Pull out each line of the material below that contains the word "what", matching case exactly, and copy those lines in full.

**Material for this exercise**
▬▬▬
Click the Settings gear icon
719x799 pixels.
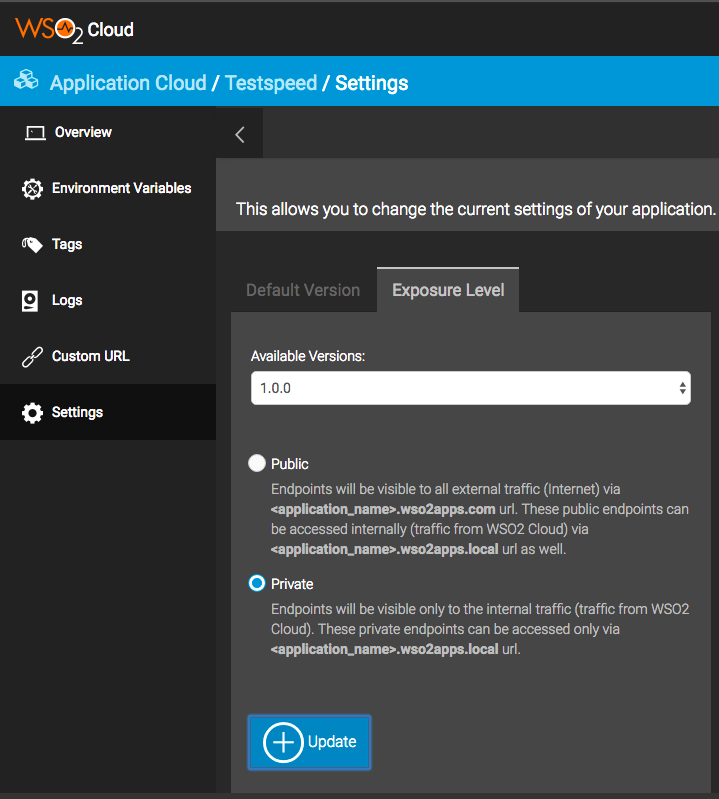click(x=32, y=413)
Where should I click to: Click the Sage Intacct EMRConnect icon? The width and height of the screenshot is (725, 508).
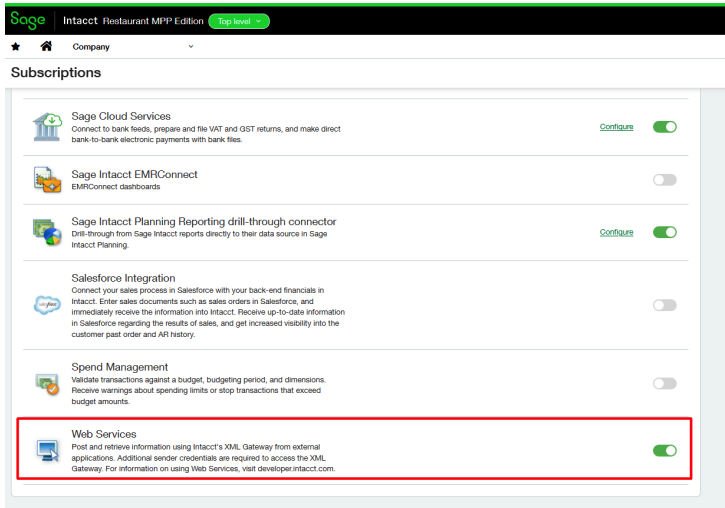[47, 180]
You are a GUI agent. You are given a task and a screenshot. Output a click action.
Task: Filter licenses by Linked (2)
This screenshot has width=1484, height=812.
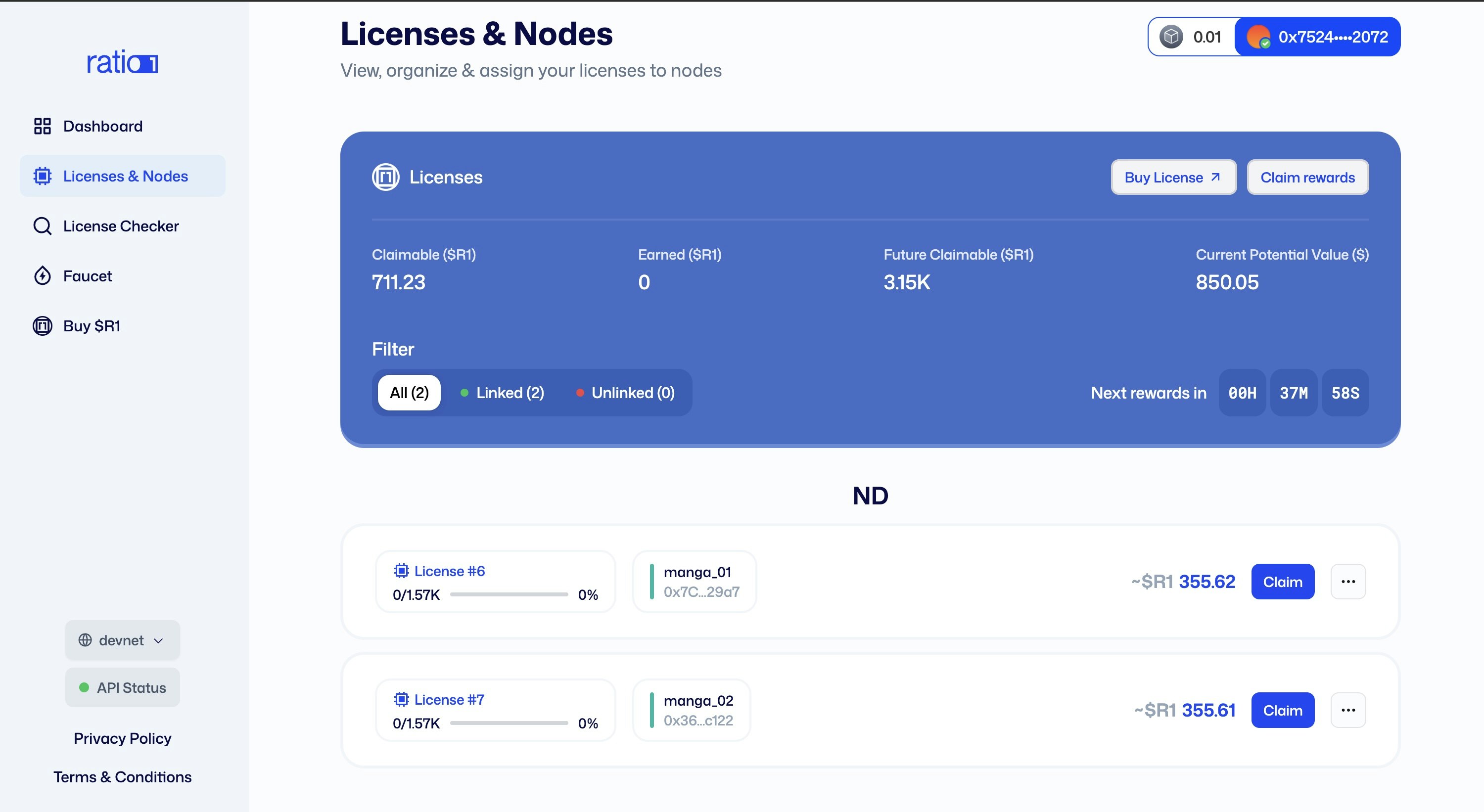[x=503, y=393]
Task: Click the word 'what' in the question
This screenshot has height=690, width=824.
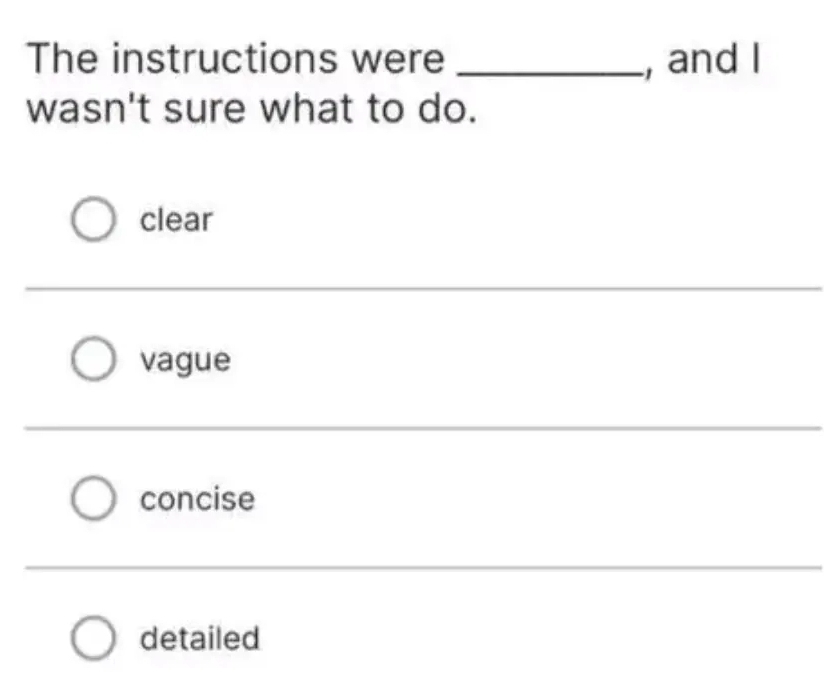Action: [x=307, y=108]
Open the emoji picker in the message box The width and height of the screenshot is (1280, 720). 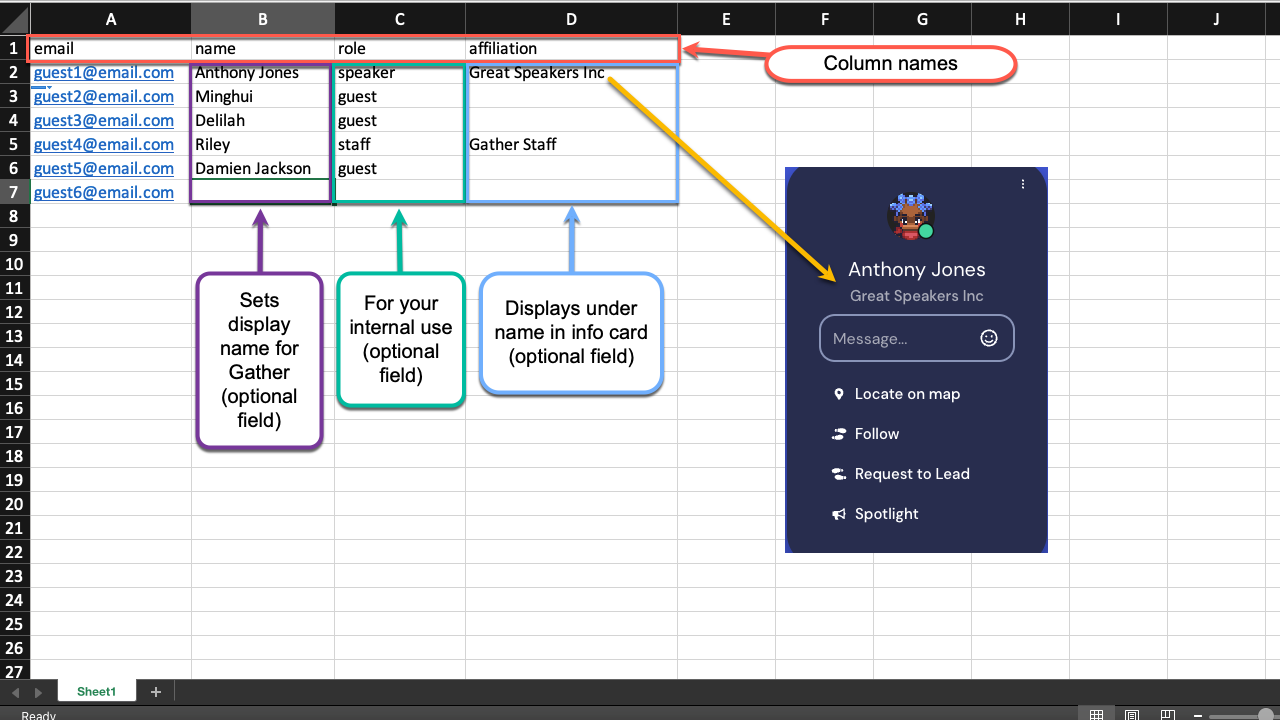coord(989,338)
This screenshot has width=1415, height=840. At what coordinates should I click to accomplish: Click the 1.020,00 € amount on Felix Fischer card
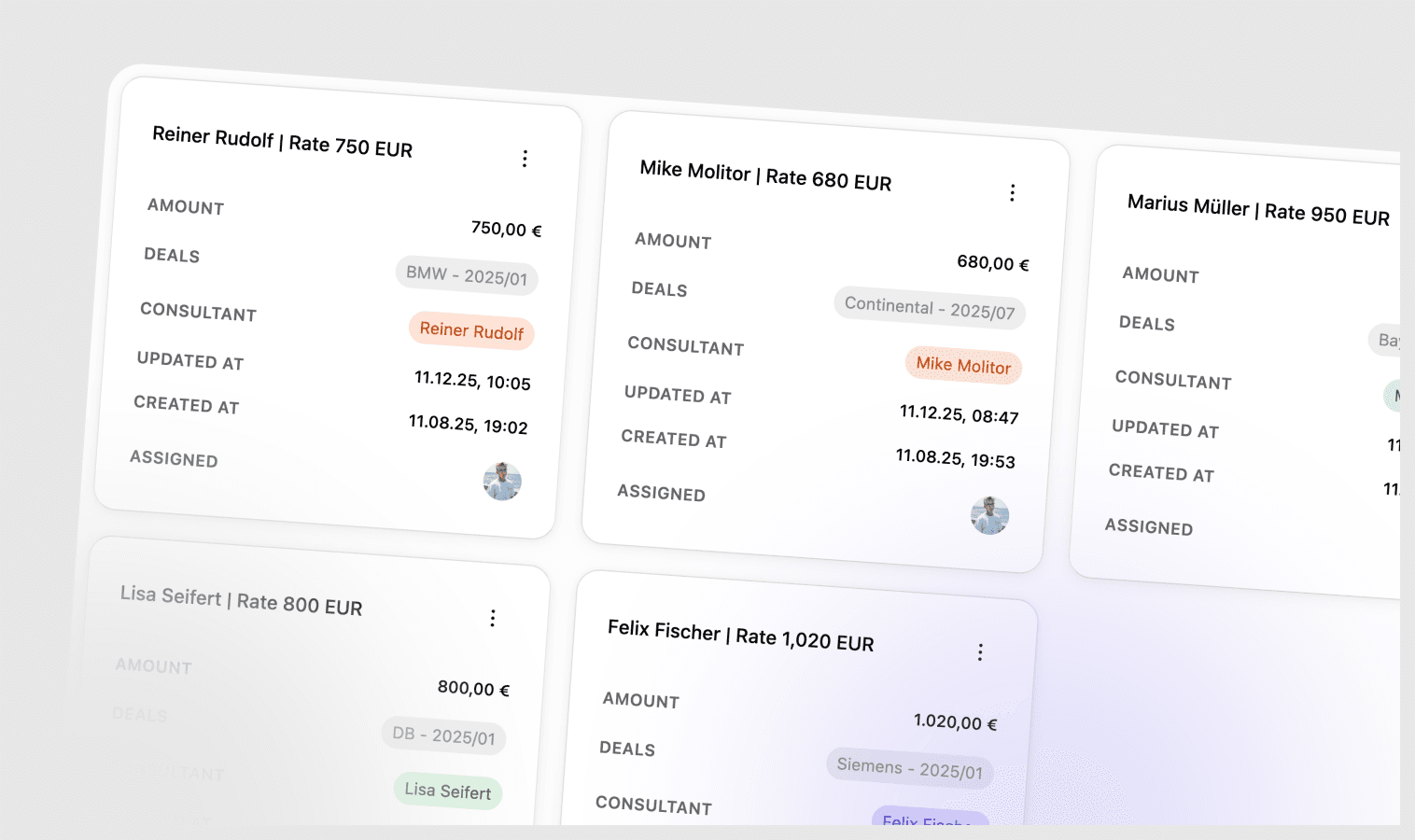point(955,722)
▬▬▬
**Answer to the exercise**
Task: Click the word 'what' in the question
This screenshot has width=1415, height=840. At what coordinates should I click to accomplish: Click the 1.020,00 € amount on Felix Fischer card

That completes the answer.